There are those who somehow believe that because commodities are hard assets they should share a positive correlation. Wrong. Oil is an industrial commodity-- essential though it is, its demand does vary to a degree with economic activity. Oil is a classic risk asset, likely to decline during economic downturns. Gold is uniquely neither risk nor safe haven asset. It's a currency hedge. Therefore its value rises or falls with fear about the purchasing power of the most widely held currencies, the USD and EUR. Both are at risk of de facto devaluation from continued printing. That means ongoing fear of loss of purchasing power that favors higher gold prices. Only in time of panic, when need for liquidity overrides need to preserve wealth, does gold drop despite fears of money printing, inflation, or other threats to the USD, EUR, or at times other widely held currencies (gold prices can rise in local markets when the local currency's use as a store of value becomes doubtful, as may happen in India or other emerging markets).

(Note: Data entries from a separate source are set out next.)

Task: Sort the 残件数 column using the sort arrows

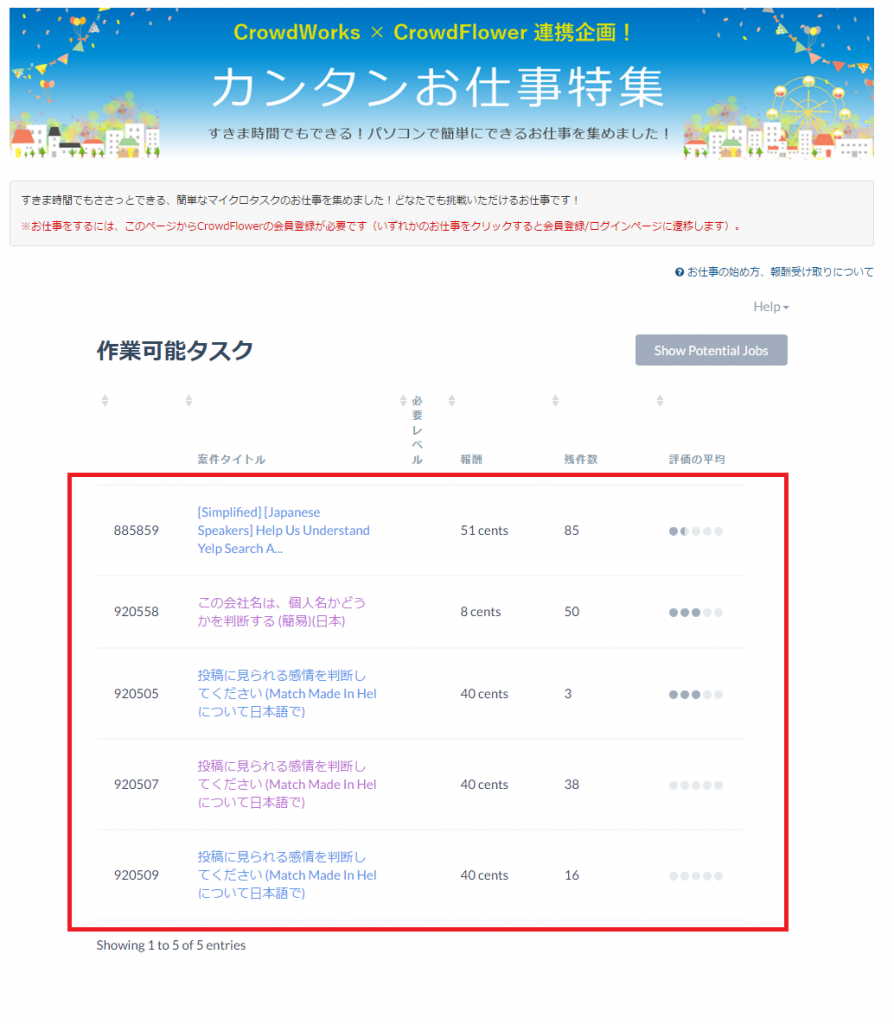Action: (555, 399)
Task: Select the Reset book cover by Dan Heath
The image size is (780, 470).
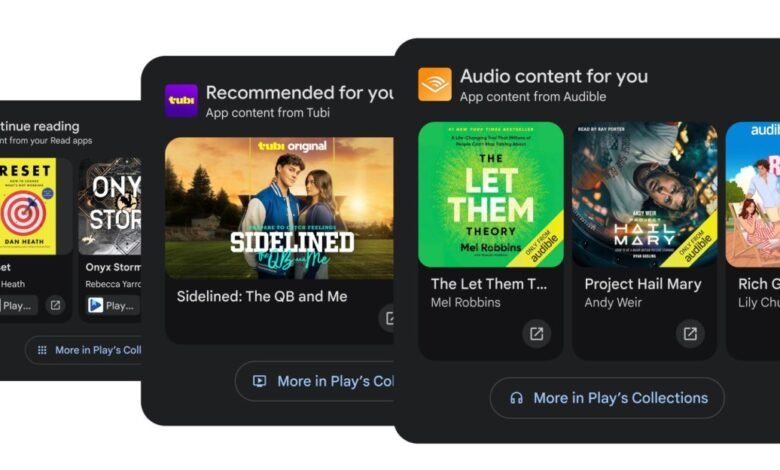Action: pos(27,206)
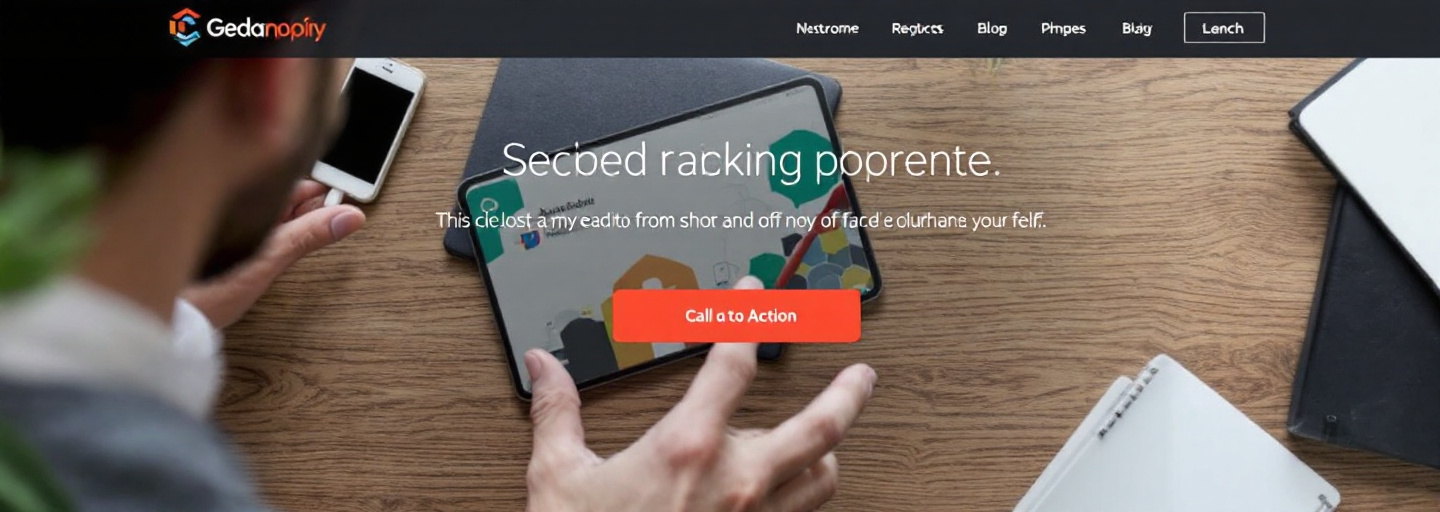Click the orange hexagon shape on tablet

click(x=648, y=305)
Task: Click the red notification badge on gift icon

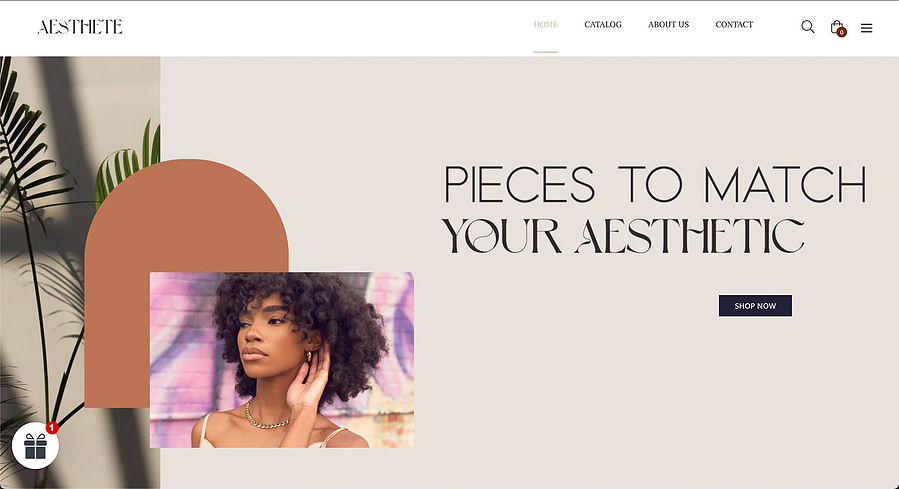Action: pos(52,428)
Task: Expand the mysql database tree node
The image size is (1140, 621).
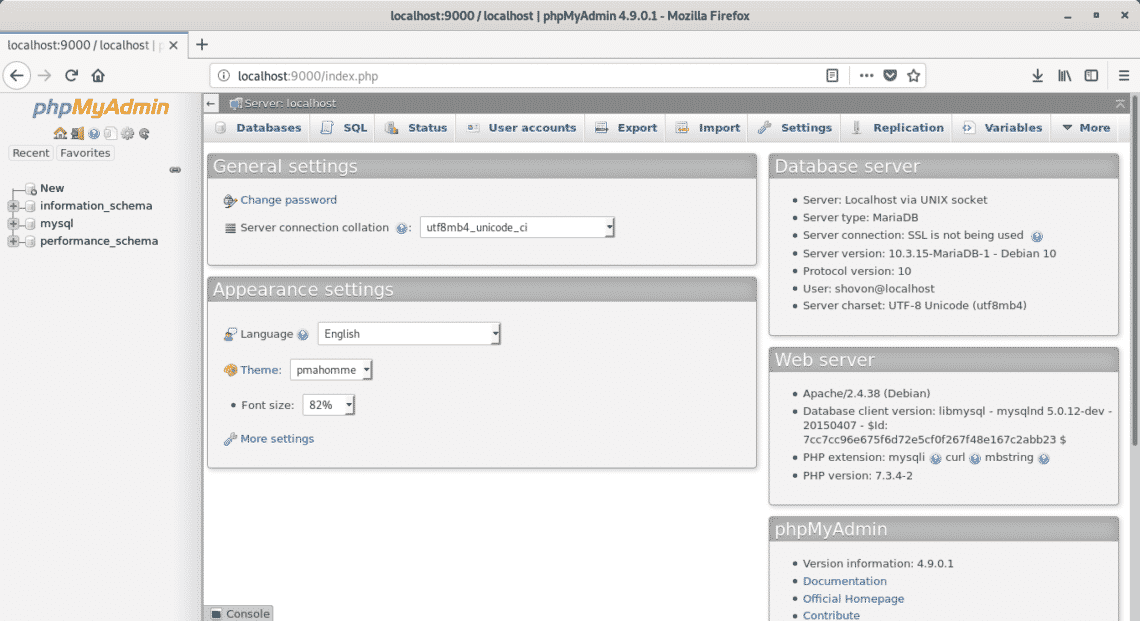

Gold's correlation to other classic risk assets like the bellwether S&P 500 is tenuous at best, 11% and 17% respectively since the start of the current quarter. For more on our thoughts on gold: see here and here. Nor has gold correlated reliably to other safe haven assets.
Because gold is a currency hedge and neither risk nor safety asset, it can rise or fall in good or bad times. For example:
- Gold can rise in good times if inflation is believed to be a threat to the purchasing power of cash. It can fall in times of optimism if there is no concern about fiat currencies losing value, or if it's believed that risk asset yields will outpace inflation.
- Gold can fall in bad times because inflation is usually not a threat, or if fear is so high that demand for liquidity overrides demand for assets that preserve wealth. However, when plunging risk assets suggest rising risk of policies that dilute purchasing power (like money printing) that are seen as inflationary, gold rises.
1. GOLD TENDS TO MOVE IN THE OPPOSITE DIRECTION OF THE USD ABOUT 50% OF THE TIME
Thus, if the dollar continues to rise on safe haven flows, gold could suffer. However, a 50% correlation is by definition only right half the time. Moreover, by logic this correlation should be even less reliable if the USD is under threat of dilutive policies like QE3.
2. THE EU CRISIS COULD SPARK PANIC THAT GIVES PRIORITY TO LIQUIDITY OVER PRESERVATION OF PURCHASING POWER
If the EU crisis worsens and contagion threat spreads through the banking system and threatens another banking crisis like that seen after the Lehman crash or worse, liquidity demand will trump desire to preserve wealth. Indeed, Lehman was just one bank. The EU crisis threatens the entire EU banking system and those directly or indirectly tied to it (all banking systems to some degree).
3. LONG GOLD POSITIONS YIELD NO INCOME
Thus gold positions are more expensive to hold than other assets. Thus, if we get more panic from the EU, investors may sell it to fund losses elsewhere. When you need cash, you want to sell your most profitable assets, or get rid of the lowest yielders.
We remain bullish for the coming year on gold, if:
- The threat of money printing, stimulus, and other programs that risk diluting the purchasing power of cash (especially the widely held EUR and USD) continues, be it from Eurobonds, emergency bailouts, QE 3, etc., (likely if both EU and US economies continue to slide).
- Inflation remains a threat.
- Markets avoid the level of panic that makes holding cash a priority over preserving wealth (typically short term conditions).
We believe the above conditions are more likely than not.